===== PROVIDED ENTRIES

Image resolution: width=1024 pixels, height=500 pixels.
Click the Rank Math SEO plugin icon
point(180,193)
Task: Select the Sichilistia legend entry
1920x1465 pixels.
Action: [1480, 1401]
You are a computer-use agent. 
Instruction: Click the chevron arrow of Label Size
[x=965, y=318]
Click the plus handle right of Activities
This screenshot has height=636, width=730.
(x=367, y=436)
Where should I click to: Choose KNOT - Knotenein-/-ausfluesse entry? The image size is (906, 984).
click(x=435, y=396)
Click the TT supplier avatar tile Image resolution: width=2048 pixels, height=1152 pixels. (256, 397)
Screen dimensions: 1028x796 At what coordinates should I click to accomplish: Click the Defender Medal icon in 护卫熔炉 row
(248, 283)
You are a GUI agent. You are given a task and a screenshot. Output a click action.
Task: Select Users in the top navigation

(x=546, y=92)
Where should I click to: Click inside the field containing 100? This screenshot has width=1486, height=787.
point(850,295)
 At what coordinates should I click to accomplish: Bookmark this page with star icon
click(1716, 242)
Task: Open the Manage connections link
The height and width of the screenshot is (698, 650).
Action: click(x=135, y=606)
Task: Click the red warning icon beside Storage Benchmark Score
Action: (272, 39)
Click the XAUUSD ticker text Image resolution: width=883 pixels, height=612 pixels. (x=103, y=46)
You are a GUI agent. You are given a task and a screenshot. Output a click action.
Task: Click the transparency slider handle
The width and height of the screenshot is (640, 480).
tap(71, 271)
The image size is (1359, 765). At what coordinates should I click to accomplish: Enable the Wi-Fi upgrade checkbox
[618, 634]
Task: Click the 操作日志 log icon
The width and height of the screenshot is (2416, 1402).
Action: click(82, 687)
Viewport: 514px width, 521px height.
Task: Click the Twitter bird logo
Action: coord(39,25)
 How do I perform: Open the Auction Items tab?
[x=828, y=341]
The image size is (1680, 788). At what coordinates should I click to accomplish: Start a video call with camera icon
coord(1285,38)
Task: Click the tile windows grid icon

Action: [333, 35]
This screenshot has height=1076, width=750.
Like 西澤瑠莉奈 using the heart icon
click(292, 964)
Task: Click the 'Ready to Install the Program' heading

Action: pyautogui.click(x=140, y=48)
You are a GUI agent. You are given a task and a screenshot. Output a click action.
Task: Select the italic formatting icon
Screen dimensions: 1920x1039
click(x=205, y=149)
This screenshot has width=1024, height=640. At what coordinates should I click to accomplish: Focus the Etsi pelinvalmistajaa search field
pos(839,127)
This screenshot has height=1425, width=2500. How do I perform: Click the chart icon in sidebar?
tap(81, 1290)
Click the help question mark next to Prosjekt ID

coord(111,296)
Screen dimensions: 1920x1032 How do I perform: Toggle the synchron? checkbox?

==========

## TASK DIRECTIONS
Substitute "Display resolution" for every occurrence of "Image resolution" in the data above, and reproduce all of the lines with nothing else changed.

## EXERCISE SOLUTION
Display resolution: width=1024 pixels, height=500 pixels.
Click the Rank Math SEO plugin icon
point(180,193)
Task: Select the Sichilistia legend entry
1920x1465 pixels.
Action: [1480, 1401]
You are a computer-use agent. 
Instruction: Click the chevron arrow of Label Size
[x=965, y=318]
Click the plus handle right of Activities
This screenshot has height=636, width=730.
(x=367, y=436)
Where should I click to: Choose KNOT - Knotenein-/-ausfluesse entry? The image size is (906, 984).
click(x=435, y=396)
Click the TT supplier avatar tile Display resolution: width=2048 pixels, height=1152 pixels. (256, 397)
Screen dimensions: 1028x796 At what coordinates should I click to accomplish: Click the Defender Medal icon in 护卫熔炉 row
(248, 283)
You are a GUI agent. You are given a task and a screenshot. Output a click action.
Task: Select Users in the top navigation

(x=546, y=92)
Where should I click to: Click inside the field containing 100? This screenshot has width=1486, height=787.
point(850,295)
 At what coordinates should I click to accomplish: Bookmark this page with star icon
click(1716, 242)
Task: Open the Manage connections link
The height and width of the screenshot is (698, 650).
Action: click(x=135, y=606)
Task: Click the red warning icon beside Storage Benchmark Score
Action: (272, 39)
Click the XAUUSD ticker text Display resolution: width=883 pixels, height=612 pixels. (x=103, y=46)
You are a GUI agent. You are given a task and a screenshot. Output a click action.
Task: Click the transparency slider handle
The width and height of the screenshot is (640, 480).
tap(71, 271)
The image size is (1359, 765). At what coordinates should I click to accomplish: Enable the Wi-Fi upgrade checkbox
[618, 634]
Task: Click the 操作日志 log icon
The width and height of the screenshot is (2416, 1402).
Action: click(82, 687)
Viewport: 514px width, 521px height.
Task: Click the Twitter bird logo
Action: coord(39,25)
 How do I perform: Open the Auction Items tab?
[x=828, y=341]
The image size is (1680, 788). At what coordinates should I click to accomplish: Start a video call with camera icon
coord(1285,38)
Task: Click the tile windows grid icon

Action: [333, 35]
This screenshot has height=1076, width=750.
Like 西澤瑠莉奈 using the heart icon
click(292, 964)
Task: Click the 'Ready to Install the Program' heading

Action: pyautogui.click(x=140, y=48)
You are a GUI agent. You are given a task and a screenshot. Output a click action.
Task: Select the italic formatting icon
Screen dimensions: 1920x1039
click(x=205, y=149)
This screenshot has width=1024, height=640. At what coordinates should I click to accomplish: Focus the Etsi pelinvalmistajaa search field
pos(839,127)
This screenshot has height=1425, width=2500. How do I perform: Click the chart icon in sidebar?
tap(81, 1290)
Click the help question mark next to Prosjekt ID

coord(111,296)
Screen dimensions: 1920x1032 How do I perform: Toggle the synchron? checkbox?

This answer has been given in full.